How to practice being present
Most of us are bombarded by a plethora of distractions on a daily basis. Whether we’re continually scrolling through Instagram, planning the week ahead, or worrying about the future, it can be difficult to stay in the present moment.
But when we’re not present, i.e. living in the past or the future, our nervous systems are affected. When we are incessantly consumed with past or future events, our bodies become chronically stressed, which can lead to many illnesses and auto-immune diseases.
When we are present in the moment, our nervous systems can come out of the sympathetic, fight-or-flight response and back into the parasympathetic, calm state. When we are relaxed and present, we naturally begin to make choices that better serve our health. Instead of reaching for that unhealthy snack full of empty calories, we’re more likely to grab something healthy, like fruits or veggies, because we are more connected to our bodies and in touch with what they need for nourishment.

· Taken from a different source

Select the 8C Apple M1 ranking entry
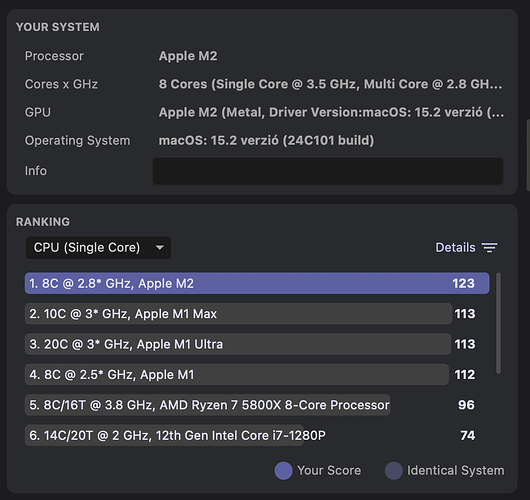This screenshot has width=530, height=500. [x=252, y=375]
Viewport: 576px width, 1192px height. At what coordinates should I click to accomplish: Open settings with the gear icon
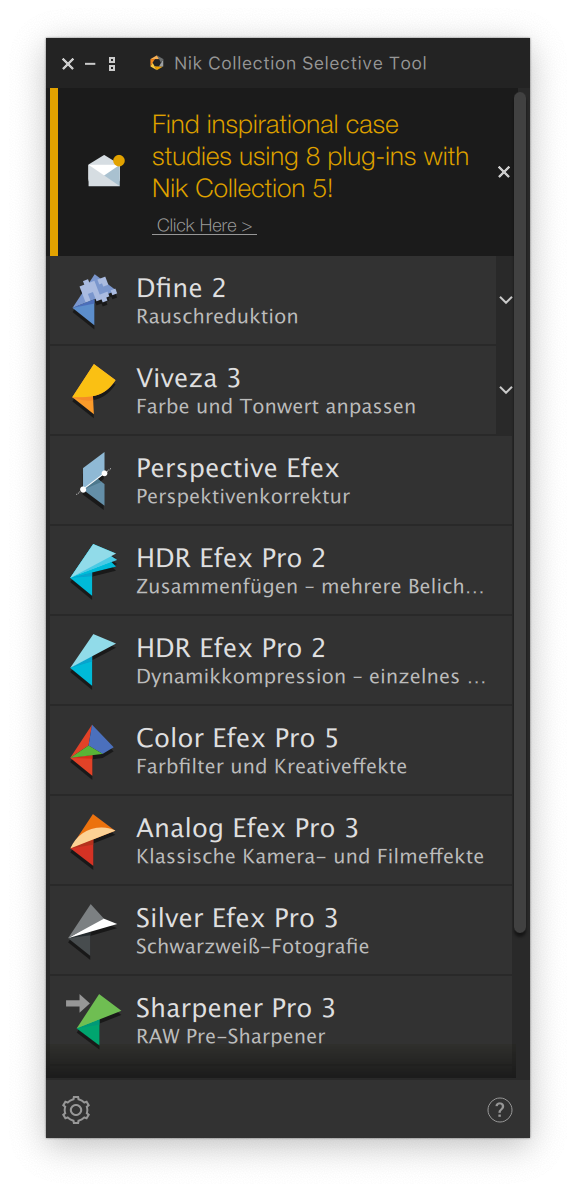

The good news is that we have the power to both calm our nervous systems and strengthen them so that we are stronger in the face of adversity. Here are a few ways to come back into the present moment to help our bodies return to homeostasis and self-regulate:
1. Practice yoga
Mindful movement is not only good exercise, but by focussing on moving our bodies and feeling every sensation, we are naturally transported into the here and now.
2. Learn to meditate
By watching our thoughts, we learn the art of detachment. When we can observe thoughts and feelings without becoming identified to them, they no longer have as much power over us. Meditation is a helpful practice to see beyond the mental noise and distractions to become quieter, calmer, and more present.
3. Do tactile things
Wear your favourite sweater, go swimming, have a hot bath, curl up with your favourite blanket and sip some soothing, hot tea. Anything we can physically feel can help to calm our nervous systems and help us feel grounded.
4. Create a journaling practice
Often we try to escape the present moment when we are struggling or unhappy. Create supportive self-care practices, like journalling, to help you navigate your emotions and cultivate gratitude.